Aim of the exercise :: In the book review below, why does the writer avoid describing the plot twists and shocking events? Answer in one to three sentences.

Text under study ::
━━━━━━

I wish I could tell you about some of those amazing plot twists and shocking events that transpire herein, but at the same time wouldn’t want to ruin any of the fun for the prospective reader. But I don’t think I’d be spoiling your experience too much by mentioning just a few of the book’s remarkable scenes, among them Selden seeing one of the keys on the Ormes library’s typewriter (the letter “O”) depress itself, immediately before the Lady in Mauve appears; Gray’s attack upon Selden in that same library, before she runs frothing and naked into the night; the discovery of Agnes’ body in that blood-drenched automobile; the thrilling dukeout that Seaverns has with the much bulkier Ormond Ormes; the loosing of the canine pack to dispose of some inconvenient corpses; and Selden’s exploration of the hidden crypt beneath the Ormes abode. All these scenes carry a shocking charge even for the modern reader; how they must have stunned Nicolson’s readers back in 1937! And how those same readers must have reacted to the icky and distasteful tales of incest and other taboo matters in the Ormes family history is anybody’s guess!

━━━━━━

Source data ::
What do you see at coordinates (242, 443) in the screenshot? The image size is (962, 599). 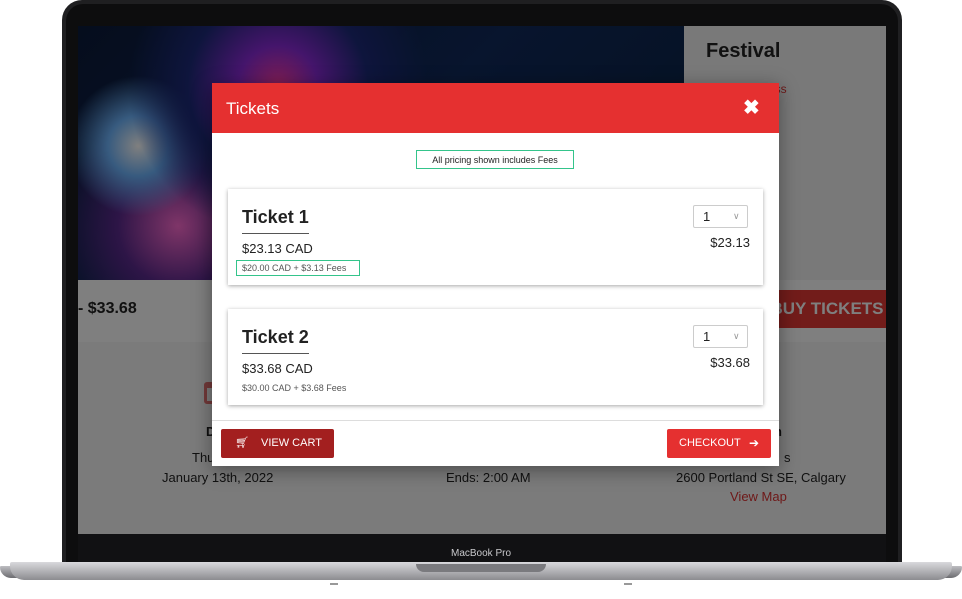 I see `cart-icon: 🛒︎` at bounding box center [242, 443].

━━━━━━

Output of the exercise :: The writer doesn't want to ruin any of the fun for a prospective reader. Only a few remarkable scenes are mentioned, because the writer thinks naming those won't spoil the experience too much.